It is a goal that continues to be missed. The $100 billion per year pledged by the world’s wealthiest countries 13 years ago to pay for the cost of combating climate change in low-to middle income countries is a staggering amount. The country of Bangladesh, which is densely populated and vulnerable to rising sea levels will be attending COP27 in Egypt. This event will urge the countries that have caused the most global warming to fulfill their obligations, writes Nick Powell, Political Editor.
At COP15 in Copenhagen, 2009, the world’s most advanced countries pledged to provide $100 billion each year to poorer countries to combat climate change. It was clear that the rich countries had built their economies with the CO2-emitting technologies which had warmed up the planet. Many times, it was those countries who had not benefited from the legacy of wealth that are now facing the worst consequences.
The wealthy cut some corners. The $100 billion goal would not be met until 2020. At COP21 in Paris, 2015, which was often hailed as a victory in securing international agreements, the target was rescheduled for 2025.

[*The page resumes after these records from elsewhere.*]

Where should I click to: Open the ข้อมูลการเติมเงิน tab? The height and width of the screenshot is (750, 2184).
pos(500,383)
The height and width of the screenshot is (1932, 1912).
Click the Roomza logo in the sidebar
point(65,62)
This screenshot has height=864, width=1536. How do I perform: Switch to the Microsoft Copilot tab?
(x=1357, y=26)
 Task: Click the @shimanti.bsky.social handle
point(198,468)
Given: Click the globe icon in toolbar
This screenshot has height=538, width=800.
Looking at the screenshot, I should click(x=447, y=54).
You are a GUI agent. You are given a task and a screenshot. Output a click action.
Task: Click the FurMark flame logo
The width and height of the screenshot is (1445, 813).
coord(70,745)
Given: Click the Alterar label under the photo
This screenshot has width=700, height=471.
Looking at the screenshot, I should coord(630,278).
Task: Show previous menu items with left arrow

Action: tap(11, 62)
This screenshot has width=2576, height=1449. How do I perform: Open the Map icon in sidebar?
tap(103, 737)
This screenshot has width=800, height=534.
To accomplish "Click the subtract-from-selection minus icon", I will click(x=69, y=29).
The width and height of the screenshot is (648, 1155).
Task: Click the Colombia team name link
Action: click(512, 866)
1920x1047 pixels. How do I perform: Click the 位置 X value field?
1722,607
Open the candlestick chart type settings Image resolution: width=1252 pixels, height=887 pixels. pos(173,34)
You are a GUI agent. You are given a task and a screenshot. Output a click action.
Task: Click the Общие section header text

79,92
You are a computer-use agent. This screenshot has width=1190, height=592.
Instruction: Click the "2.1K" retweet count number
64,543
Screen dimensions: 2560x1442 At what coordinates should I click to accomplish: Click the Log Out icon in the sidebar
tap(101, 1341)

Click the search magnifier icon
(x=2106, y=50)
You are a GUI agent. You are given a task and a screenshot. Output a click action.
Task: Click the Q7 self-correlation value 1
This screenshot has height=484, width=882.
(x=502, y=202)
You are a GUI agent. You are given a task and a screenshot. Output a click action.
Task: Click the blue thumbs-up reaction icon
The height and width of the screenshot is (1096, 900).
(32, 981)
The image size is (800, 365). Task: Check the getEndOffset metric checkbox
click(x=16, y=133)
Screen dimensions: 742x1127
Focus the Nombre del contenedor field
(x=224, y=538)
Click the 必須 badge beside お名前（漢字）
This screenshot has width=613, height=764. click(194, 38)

Even though new guidelines were adopted at COP26 in Glasgow last summer, the richest countries have “been long on promises, but woefully slow on delivery”, according to Ziaul Haque, Bangladesh Department of Environment Director. He is also a member of the delegation from Bangladesh in Sharm El Sheikh.
While $100 billion per year may not be sufficient, it would be a significant increase on the $83.3 million achieved in 2020 according to OECD statistics. At COP27, negotiators are discussing how to cover the enormous bill for climate change-related loss and damage.
Bangladesh wants to persuade the most advanced economies in the world to start paying more. Although their governments have competing priorities, such as rising energy costs, they claim to be committed to meeting climate change targets.
Sheikh Hasina, Bangladesh’s Prime Minister has said that this is not only the most pressing issue of our time, but also the most important in human history. She argues that words are not enough for people in Sylhet, Bangladesh, who are currently facing the worst floods in a century. Support tweets and small aid packages don’t suffice either.
Her message to COP27 was clear: It is long past time to act. She called for the doubled funding by 2025. It is a moral obligation for countries that have gotten rich from fossil fuels to now support countries like hers, which only 0.56% of global carbon emissions.
Bangladesh is an economic success story. It has been able to go from being a country in the middle of the income spectrum to a nation that survived a terrible war for independence. Global warming poses a risk to so many things. Rising sea levels, coastal erosion and extreme heat all have the potential to cause economic destruction as well as human misery.
With great urgency and enormous credibility in Sharm El sheikh, the Bangladesh delegation is arguing for Bangladesh -in fact, it’s a case on behalf of the whole world.